● RECORDED DATA:

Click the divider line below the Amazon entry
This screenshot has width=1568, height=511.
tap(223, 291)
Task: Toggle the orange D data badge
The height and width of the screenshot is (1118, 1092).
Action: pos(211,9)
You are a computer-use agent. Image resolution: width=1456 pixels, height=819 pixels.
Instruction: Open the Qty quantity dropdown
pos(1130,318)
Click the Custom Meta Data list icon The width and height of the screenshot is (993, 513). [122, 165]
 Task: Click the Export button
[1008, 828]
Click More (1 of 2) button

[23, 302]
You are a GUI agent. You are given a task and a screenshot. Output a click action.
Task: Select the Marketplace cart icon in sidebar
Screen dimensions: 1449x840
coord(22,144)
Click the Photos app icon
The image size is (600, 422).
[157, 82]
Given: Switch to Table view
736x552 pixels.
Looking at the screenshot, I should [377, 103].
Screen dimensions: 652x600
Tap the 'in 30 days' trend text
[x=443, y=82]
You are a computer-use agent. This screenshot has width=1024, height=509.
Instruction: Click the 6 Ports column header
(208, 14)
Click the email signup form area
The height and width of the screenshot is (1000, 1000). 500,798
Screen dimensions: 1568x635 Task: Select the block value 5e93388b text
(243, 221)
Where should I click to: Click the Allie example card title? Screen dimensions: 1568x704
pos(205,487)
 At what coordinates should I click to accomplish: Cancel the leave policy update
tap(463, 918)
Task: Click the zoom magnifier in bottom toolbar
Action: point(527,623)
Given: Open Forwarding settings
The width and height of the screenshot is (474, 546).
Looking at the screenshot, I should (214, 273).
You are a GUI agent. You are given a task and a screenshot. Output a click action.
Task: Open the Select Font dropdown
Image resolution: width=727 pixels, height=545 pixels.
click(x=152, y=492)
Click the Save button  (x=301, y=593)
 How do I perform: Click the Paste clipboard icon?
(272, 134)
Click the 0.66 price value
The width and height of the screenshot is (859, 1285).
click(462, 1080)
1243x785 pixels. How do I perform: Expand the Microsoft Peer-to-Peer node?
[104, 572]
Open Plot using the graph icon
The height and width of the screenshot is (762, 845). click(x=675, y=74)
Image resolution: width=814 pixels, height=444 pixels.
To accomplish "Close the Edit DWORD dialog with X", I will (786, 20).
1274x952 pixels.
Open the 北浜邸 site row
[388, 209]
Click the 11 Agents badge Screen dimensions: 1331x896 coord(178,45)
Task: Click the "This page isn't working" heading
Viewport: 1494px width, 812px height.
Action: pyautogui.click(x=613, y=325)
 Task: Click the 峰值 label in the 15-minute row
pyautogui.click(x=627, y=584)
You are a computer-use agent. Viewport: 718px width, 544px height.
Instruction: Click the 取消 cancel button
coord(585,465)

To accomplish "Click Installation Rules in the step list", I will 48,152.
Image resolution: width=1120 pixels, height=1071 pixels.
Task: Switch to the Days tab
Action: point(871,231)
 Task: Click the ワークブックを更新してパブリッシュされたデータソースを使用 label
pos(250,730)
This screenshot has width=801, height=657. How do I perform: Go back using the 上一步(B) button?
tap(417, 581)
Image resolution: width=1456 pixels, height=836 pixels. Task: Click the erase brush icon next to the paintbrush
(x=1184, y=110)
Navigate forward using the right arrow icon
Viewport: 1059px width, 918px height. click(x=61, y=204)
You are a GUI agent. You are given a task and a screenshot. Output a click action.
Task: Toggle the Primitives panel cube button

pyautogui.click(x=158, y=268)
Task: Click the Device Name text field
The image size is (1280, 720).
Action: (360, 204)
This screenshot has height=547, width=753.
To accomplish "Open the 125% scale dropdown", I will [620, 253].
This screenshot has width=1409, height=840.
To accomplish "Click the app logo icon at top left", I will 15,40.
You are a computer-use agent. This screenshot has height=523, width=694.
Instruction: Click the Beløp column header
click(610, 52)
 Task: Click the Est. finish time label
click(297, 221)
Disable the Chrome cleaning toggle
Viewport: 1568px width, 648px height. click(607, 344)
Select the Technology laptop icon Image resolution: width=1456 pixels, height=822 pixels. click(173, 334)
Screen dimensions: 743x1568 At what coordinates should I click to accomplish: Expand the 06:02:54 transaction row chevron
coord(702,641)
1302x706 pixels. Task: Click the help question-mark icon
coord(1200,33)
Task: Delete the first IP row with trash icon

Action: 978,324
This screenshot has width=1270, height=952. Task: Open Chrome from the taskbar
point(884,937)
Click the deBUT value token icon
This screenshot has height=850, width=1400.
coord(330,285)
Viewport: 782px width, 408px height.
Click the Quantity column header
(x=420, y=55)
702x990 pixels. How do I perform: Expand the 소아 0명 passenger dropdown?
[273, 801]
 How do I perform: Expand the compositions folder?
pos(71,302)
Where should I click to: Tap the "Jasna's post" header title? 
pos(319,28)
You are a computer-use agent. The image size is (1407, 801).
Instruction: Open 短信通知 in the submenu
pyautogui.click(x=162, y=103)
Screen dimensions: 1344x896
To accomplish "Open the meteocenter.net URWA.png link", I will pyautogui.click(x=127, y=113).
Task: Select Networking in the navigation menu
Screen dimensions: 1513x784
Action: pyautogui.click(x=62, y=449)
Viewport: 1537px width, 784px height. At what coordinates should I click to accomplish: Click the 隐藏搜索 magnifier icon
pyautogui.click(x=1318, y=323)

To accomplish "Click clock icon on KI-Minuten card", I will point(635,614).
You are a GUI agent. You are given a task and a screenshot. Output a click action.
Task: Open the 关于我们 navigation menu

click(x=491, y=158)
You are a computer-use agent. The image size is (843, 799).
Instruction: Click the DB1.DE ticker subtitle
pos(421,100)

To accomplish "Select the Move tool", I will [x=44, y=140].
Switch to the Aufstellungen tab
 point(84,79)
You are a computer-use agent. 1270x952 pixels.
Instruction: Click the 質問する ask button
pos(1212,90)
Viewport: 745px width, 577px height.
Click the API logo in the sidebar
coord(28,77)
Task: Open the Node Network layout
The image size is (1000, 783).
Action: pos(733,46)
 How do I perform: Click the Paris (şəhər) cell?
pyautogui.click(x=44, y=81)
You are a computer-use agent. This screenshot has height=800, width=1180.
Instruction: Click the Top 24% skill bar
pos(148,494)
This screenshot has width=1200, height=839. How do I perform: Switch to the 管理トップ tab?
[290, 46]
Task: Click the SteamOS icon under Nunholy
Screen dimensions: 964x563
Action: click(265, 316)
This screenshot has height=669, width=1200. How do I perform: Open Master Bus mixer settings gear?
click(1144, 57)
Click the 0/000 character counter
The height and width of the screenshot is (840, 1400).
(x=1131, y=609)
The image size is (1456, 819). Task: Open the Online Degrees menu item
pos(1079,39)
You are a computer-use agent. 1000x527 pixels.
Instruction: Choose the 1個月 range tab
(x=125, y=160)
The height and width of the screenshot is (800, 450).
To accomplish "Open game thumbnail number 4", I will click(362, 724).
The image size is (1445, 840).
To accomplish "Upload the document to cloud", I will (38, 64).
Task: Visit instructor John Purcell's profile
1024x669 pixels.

● WHAT THE EXERCISE ASKS: Turn every line of the records above into a Markdown table with the columns Row and Line, skipping blank lines.

● TASK ANSWER:
| Row | Line |
|---|---|
| 1 | Click the divider line below the Amazon entry |
| 2 | This screenshot has width=1568, height=511. |
| 3 | tap(223, 291) |
| 4 | Task: Toggle the orange D data badge |
| 5 | The height and width of the screenshot is (1118, 1092). |
| 6 | Action: pos(211,9) |
| 7 | You are a computer-use agent. Image resolution: width=1456 pixels, height=819 pixels. |
| 8 | Instruction: Open the Qty quantity dropdown |
| 9 | pos(1130,318) |
| 10 | Click the Custom Meta Data list icon The width and height of the screenshot is (993, 513). [122, 165] |
| 11 |  Task: Click the Export button |
| 12 | [1008, 828] |
| 13 | Click More (1 of 2) button |
| 14 | [23, 302] |
| 15 | You are a GUI agent. You are given a task and a screenshot. Output a click action. |
| 16 | Task: Select the Marketplace cart icon in sidebar |
| 17 | Screen dimensions: 1449x840 |
| 18 | coord(22,144) |
| 19 | Click the Photos app icon |
| 20 | The image size is (600, 422). |
| 21 | [157, 82] |
| 22 | Given: Switch to Table view |
| 23 | 736x552 pixels. |
| 24 | Looking at the screenshot, I should [377, 103]. |
| 25 | Screen dimensions: 652x600 |
| 26 | Tap the 'in 30 days' trend text |
| 27 | [x=443, y=82] |
| 28 | You are a computer-use agent. This screenshot has width=1024, height=509. |
| 29 | Instruction: Click the 6 Ports column header |
| 30 | (208, 14) |
| 31 | Click the email signup form area |
| 32 | The height and width of the screenshot is (1000, 1000). 500,798 |
| 33 | Screen dimensions: 1568x635 Task: Select the block value 5e93388b text |
| 34 | (243, 221) |
| 35 | Where should I click to: Click the Allie example card title? Screen dimensions: 1568x704 |
| 36 | pos(205,487) |
| 37 |  At what coordinates should I click to accomplish: Cancel the leave policy update |
| 38 | tap(463, 918) |
| 39 | Task: Click the zoom magnifier in bottom toolbar |
| 40 | Action: point(527,623) |
| 41 | Given: Open Forwarding settings |
| 42 | The width and height of the screenshot is (474, 546). |
| 43 | Looking at the screenshot, I should (214, 273). |
| 44 | You are a GUI agent. You are given a task and a screenshot. Output a click action. |
| 45 | Task: Open the Select Font dropdown |
| 46 | Image resolution: width=727 pixels, height=545 pixels. |
| 47 | click(x=152, y=492) |
| 48 | Click the Save button  (x=301, y=593) |
| 49 |  How do I perform: Click the Paste clipboard icon? |
| 50 | (272, 134) |
| 51 | Click the 0.66 price value |
| 52 | The width and height of the screenshot is (859, 1285). |
| 53 | click(462, 1080) |
| 54 | 1243x785 pixels. How do I perform: Expand the Microsoft Peer-to-Peer node? |
| 55 | [104, 572] |
| 56 | Open Plot using the graph icon |
| 57 | The height and width of the screenshot is (762, 845). click(x=675, y=74) |
| 58 | Image resolution: width=814 pixels, height=444 pixels. |
| 59 | To accomplish "Close the Edit DWORD dialog with X", I will (786, 20). |
| 60 | 1274x952 pixels. |
| 61 | Open the 北浜邸 site row |
| 62 | [388, 209] |
| 63 | Click the 11 Agents badge Screen dimensions: 1331x896 coord(178,45) |
| 64 | Task: Click the "This page isn't working" heading |
| 65 | Viewport: 1494px width, 812px height. |
| 66 | Action: pyautogui.click(x=613, y=325) |
| 67 |  Task: Click the 峰值 label in the 15-minute row |
| 68 | pyautogui.click(x=627, y=584) |
| 69 | You are a computer-use agent. Viewport: 718px width, 544px height. |
| 70 | Instruction: Click the 取消 cancel button |
| 71 | coord(585,465) |
| 72 | To accomplish "Click Installation Rules in the step list", I will 48,152. |
| 73 | Image resolution: width=1120 pixels, height=1071 pixels. |
| 74 | Task: Switch to the Days tab |
| 75 | Action: point(871,231) |
| 76 |  Task: Click the ワークブックを更新してパブリッシュされたデータソースを使用 label |
| 77 | pos(250,730) |
| 78 | This screenshot has width=801, height=657. How do I perform: Go back using the 上一步(B) button? |
| 79 | tap(417, 581) |
| 80 | Image resolution: width=1456 pixels, height=836 pixels. Task: Click the erase brush icon next to the paintbrush |
| 81 | (x=1184, y=110) |
| 82 | Navigate forward using the right arrow icon |
| 83 | Viewport: 1059px width, 918px height. click(x=61, y=204) |
| 84 | You are a GUI agent. You are given a task and a screenshot. Output a click action. |
| 85 | Task: Toggle the Primitives panel cube button |
| 86 | pyautogui.click(x=158, y=268) |
| 87 | Task: Click the Device Name text field |
| 88 | The image size is (1280, 720). |
| 89 | Action: (360, 204) |
| 90 | This screenshot has height=547, width=753. |
| 91 | To accomplish "Open the 125% scale dropdown", I will [620, 253]. |
| 92 | This screenshot has width=1409, height=840. |
| 93 | To accomplish "Click the app logo icon at top left", I will 15,40. |
| 94 | You are a computer-use agent. This screenshot has height=523, width=694. |
| 95 | Instruction: Click the Beløp column header |
| 96 | click(610, 52) |
| 97 |  Task: Click the Est. finish time label |
| 98 | click(297, 221) |
| 99 | Disable the Chrome cleaning toggle |
| 100 | Viewport: 1568px width, 648px height. click(607, 344) |
| 101 | Select the Technology laptop icon Image resolution: width=1456 pixels, height=822 pixels. click(173, 334) |
| 102 | Screen dimensions: 743x1568 At what coordinates should I click to accomplish: Expand the 06:02:54 transaction row chevron |
| 103 | coord(702,641) |
| 104 | 1302x706 pixels. Task: Click the help question-mark icon |
| 105 | coord(1200,33) |
| 106 | Task: Delete the first IP row with trash icon |
| 107 | Action: 978,324 |
| 108 | This screenshot has width=1270, height=952. Task: Open Chrome from the taskbar |
| 109 | point(884,937) |
| 110 | Click the deBUT value token icon |
| 111 | This screenshot has height=850, width=1400. |
| 112 | coord(330,285) |
| 113 | Viewport: 782px width, 408px height. |
| 114 | Click the Quantity column header |
| 115 | (x=420, y=55) |
| 116 | 702x990 pixels. How do I perform: Expand the 소아 0명 passenger dropdown? |
| 117 | [273, 801] |
| 118 |  How do I perform: Expand the compositions folder? |
| 119 | pos(71,302) |
| 120 | Where should I click to: Tap the "Jasna's post" header title?  |
| 121 | pos(319,28) |
| 122 | You are a computer-use agent. The image size is (1407, 801). |
| 123 | Instruction: Open 短信通知 in the submenu |
| 124 | pyautogui.click(x=162, y=103) |
| 125 | Screen dimensions: 1344x896 |
| 126 | To accomplish "Open the meteocenter.net URWA.png link", I will pyautogui.click(x=127, y=113). |
| 127 | Task: Select Networking in the navigation menu |
| 128 | Screen dimensions: 1513x784 |
| 129 | Action: pyautogui.click(x=62, y=449) |
| 130 | Viewport: 1537px width, 784px height. At what coordinates should I click to accomplish: Click the 隐藏搜索 magnifier icon |
| 131 | pyautogui.click(x=1318, y=323) |
| 132 | To accomplish "Click clock icon on KI-Minuten card", I will point(635,614). |
| 133 | You are a GUI agent. You are given a task and a screenshot. Output a click action. |
| 134 | Task: Open the 关于我们 navigation menu |
| 135 | click(x=491, y=158) |
| 136 | You are a computer-use agent. The image size is (843, 799). |
| 137 | Instruction: Click the DB1.DE ticker subtitle |
| 138 | pos(421,100) |
| 139 | To accomplish "Select the Move tool", I will [x=44, y=140]. |
| 140 | Switch to the Aufstellungen tab |
| 141 |  point(84,79) |
| 142 | You are a computer-use agent. 1270x952 pixels. |
| 143 | Instruction: Click the 質問する ask button |
| 144 | pos(1212,90) |
| 145 | Viewport: 745px width, 577px height. |
| 146 | Click the API logo in the sidebar |
| 147 | coord(28,77) |
| 148 | Task: Open the Node Network layout |
| 149 | The image size is (1000, 783). |
| 150 | Action: pos(733,46) |
| 151 |  How do I perform: Click the Paris (şəhər) cell? |
| 152 | pyautogui.click(x=44, y=81) |
| 153 | You are a computer-use agent. This screenshot has height=800, width=1180. |
| 154 | Instruction: Click the Top 24% skill bar |
| 155 | pos(148,494) |
| 156 | This screenshot has width=1200, height=839. How do I perform: Switch to the 管理トップ tab? |
| 157 | [290, 46] |
| 158 | Task: Click the SteamOS icon under Nunholy |
| 159 | Screen dimensions: 964x563 |
| 160 | Action: click(265, 316) |
| 161 | This screenshot has height=669, width=1200. How do I perform: Open Master Bus mixer settings gear? |
| 162 | click(1144, 57) |
| 163 | Click the 0/000 character counter |
| 164 | The height and width of the screenshot is (840, 1400). |
| 165 | (x=1131, y=609) |
| 166 | The image size is (1456, 819). Task: Open the Online Degrees menu item |
| 167 | pos(1079,39) |
| 168 | You are a computer-use agent. 1000x527 pixels. |
| 169 | Instruction: Choose the 1個月 range tab |
| 170 | (x=125, y=160) |
| 171 | The height and width of the screenshot is (800, 450). |
| 172 | To accomplish "Open game thumbnail number 4", I will click(362, 724). |
| 173 | The image size is (1445, 840). |
| 174 | To accomplish "Upload the document to cloud", I will (38, 64). |
| 175 | Task: Visit instructor John Purcell's profile |
| 176 | 1024x669 pixels. |